The right to be cold

I struggle with the cold and dark at this time of year, wishing I could skip the boots and walk barefoot across warm summer grass. So, The Right to Be Cold: One Woman’s Story of Protecting Her Culture, the Arctic and the Whole Planet by Sheila Watt-Cloutier has been good and important reading for me as cold arctic air blows through Montreal.

Watt-Cloutier is an internationally-known Inuit activist from Kuujjuaq, Nunavik. In The Right to Be Cold, she reminds us of what is being lost from the world of her childhood.

The world was blue and white and rocky, and defined by the things that had an immediate bearing on us— the people who helped and cared for us, the dogs that gave us their strength, the water and land that nurtured us. …  To live in a boundless landscape and a close-knit culture in which everything matters, and everything is connected is a kind of magic.

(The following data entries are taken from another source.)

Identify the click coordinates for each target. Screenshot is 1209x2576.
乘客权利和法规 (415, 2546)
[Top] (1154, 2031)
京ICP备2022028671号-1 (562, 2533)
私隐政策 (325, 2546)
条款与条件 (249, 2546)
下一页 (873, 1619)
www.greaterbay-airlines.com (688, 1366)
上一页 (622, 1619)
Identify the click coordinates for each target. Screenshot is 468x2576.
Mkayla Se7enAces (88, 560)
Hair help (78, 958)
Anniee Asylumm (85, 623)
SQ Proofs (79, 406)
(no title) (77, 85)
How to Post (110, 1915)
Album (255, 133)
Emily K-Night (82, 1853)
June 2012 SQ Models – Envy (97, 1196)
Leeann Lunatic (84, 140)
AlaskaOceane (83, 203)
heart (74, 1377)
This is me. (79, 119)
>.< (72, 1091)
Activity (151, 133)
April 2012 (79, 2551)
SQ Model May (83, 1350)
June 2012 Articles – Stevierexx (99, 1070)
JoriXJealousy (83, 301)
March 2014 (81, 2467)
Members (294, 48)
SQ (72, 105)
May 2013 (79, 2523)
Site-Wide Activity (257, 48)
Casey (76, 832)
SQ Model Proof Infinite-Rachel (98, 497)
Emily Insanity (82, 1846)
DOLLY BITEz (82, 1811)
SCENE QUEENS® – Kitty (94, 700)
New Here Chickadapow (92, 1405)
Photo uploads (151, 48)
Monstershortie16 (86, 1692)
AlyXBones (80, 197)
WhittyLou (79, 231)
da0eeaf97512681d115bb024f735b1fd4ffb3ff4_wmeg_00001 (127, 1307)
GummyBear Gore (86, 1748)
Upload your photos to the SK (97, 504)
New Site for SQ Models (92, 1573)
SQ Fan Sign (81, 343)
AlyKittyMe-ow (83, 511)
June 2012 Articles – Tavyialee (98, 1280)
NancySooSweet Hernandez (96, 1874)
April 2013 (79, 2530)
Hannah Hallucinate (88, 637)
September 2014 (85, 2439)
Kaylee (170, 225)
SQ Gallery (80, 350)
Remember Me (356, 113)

And she underscores the global implications losing this interconnected culture and ecosystem. “If we allow the Arctic to melt, we lose more than the planet that has nurtured us for all of human history,” she says, “We lose the wisdom required for us to sustain it.” She reminds us that we are all bound up in this together. The arctic is at the forefront; nowhere is very far behind.  

I am grateful for her words, chastened, humbled, I give thanks for this cold day, for the things we can do now if we work together, for Watt-Cloutier’s prophetic voice, and for God who gives us hope and strength to respond. And I am grateful too for those to stand up for our right to be cold!